Two young girls, years apart in age and build, played separately across the room.

The younger child, wild brown curls tumbling across her face, appeared to be playing school. Looking up over the edge of a clipboard, she cocked her head and paused for an answer from imaginary pupils before drawing a red check mark on her notebook.

The older girl sprawled on a couch nearby reading a book, her long legs wrapped around a striped pillow. While she read, she fidgeted her toes to remove the bright pink socks covering her feet, then threw them at the younger girl, hitting her on the head and launching a firestorm of muted screams.

Moments later, when the family gathered around the counter for pizza, I wondered what the man was saying to earn his children’s rapt attention. (Perhaps he was making up a story about a strange woman who skulks around looking into people’s windows?)

The father pulled his fingers back and blew on the tips as he divided the steaming slices onto three plates. (Three? I resisted the urge to knock on the window and remind him to save me some pizza or never see me naked again.)

He helped the younger girl cut her pizza into small bites and gently brushed a sticky curl off her cheek. The older girl tapped the younger one on the shoulder and pointed down the hall, snatching a piece of pizza off her sister’s plate when she wasn’t looking.

The younger girl, bug-eyed with anger, curled her lips into an Edvard Munch-worthy scream. Even enraged, this child with spindly arms and an unusually wide mouth was strangely adorable, reminding me of a hairier version of E.T. And from a detached distance, the older girl’s actions seemed more of an awkward, playful attempt at connection rather than as mean-spirited instigation.

The father walked around the counter to give both girls a hug, stealing pizza off his older daughter’s plate and eliciting a stream of playful screams and giggles.

I glimpsed my smile reflected in the window and felt a surge of gratitude for this spirited bunch. Mission accomplished.

They're trouble but they're all mine.

They’re trouble but they’re all mine.

Falling In Love With Boys

I haven’t spent much time with little boys. As one of three sisters with two nieces and two daughters, I’ve never even changed a boy’s diaper. So when I volunteered at my daughter’s preschool for Water Day, and the teachers assigned me to the boys’ group, I had no idea what to expect.

I have never seen so many penises in one place.

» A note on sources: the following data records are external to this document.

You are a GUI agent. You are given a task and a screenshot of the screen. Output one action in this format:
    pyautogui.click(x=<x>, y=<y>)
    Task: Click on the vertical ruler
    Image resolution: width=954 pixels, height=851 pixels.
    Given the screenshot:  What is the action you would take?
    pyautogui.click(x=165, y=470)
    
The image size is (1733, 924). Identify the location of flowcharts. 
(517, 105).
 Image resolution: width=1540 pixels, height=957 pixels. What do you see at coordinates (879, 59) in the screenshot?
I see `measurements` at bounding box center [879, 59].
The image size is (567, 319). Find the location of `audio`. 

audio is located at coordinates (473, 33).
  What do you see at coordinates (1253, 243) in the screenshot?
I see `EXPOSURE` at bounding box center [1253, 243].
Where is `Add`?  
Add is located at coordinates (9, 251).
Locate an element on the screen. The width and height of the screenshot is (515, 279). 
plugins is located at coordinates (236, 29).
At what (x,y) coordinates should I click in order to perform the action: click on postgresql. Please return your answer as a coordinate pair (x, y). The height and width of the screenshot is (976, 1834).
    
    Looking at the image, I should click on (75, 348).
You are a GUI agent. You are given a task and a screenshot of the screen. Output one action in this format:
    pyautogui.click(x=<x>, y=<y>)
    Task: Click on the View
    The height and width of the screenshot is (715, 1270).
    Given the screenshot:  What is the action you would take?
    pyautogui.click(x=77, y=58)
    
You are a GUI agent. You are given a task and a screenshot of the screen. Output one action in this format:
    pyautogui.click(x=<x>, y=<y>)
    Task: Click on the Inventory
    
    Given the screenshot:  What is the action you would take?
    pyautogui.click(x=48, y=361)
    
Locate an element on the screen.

As I walked into the classroom, ten naked little boys jumped, whirled and rocketed across the colorful alphabet carpet like firecrackers exploding inside a box of Cracker Jack.

I didn’t know where to put my eyes.

Is it wrong to look at their little penises? I wondered, feeling as uncomfortable as if I’d wandered into a secret fraternity ritual.

I pretended to search for lip balm in my purse, digging like it was an oversized diaper bag instead of an envelope-sized clutch.

“Mary,” the teacher said. “Mary?”

I turned and registered the slight smirk on her face. “Just grab one and help him get his clothes on,” she said. Why was I waiting for her to add “Keep your eyes to yourself, perv?”

So I looked. Nine circumcised, one not.

What the hell is wrong with me? I wondered. First I don’t want to look at their penises, now I’m cataloging them for future reference. Talk about pervy!

But instead of feeling depraved, once I looked, I fell in love. Little boys are freaking adorable! Here were ten exuberant little people, so proud of their nakedness. So unwilling to get dressed. The glee and unfettered energy in that room could have powered the Northern Hemisphere for a week.

As I kneeled on the faded carpet, eye level with the sea of nakedness, a quiet, brown-eyed boy handed me his underwear in a plastic baggie marked “Henry” as two boys nearby danced a jig, their knees and naked bits keeping time with their giggles.

I held Henry’s tiny tightie-whities as he carefully stepped in, one foot then the other, his small hand resting on my head for balance. His and mine.

“I love water day,” one boy shouted, setting off a chorus of “I love” everything from popsicles to lightsabers.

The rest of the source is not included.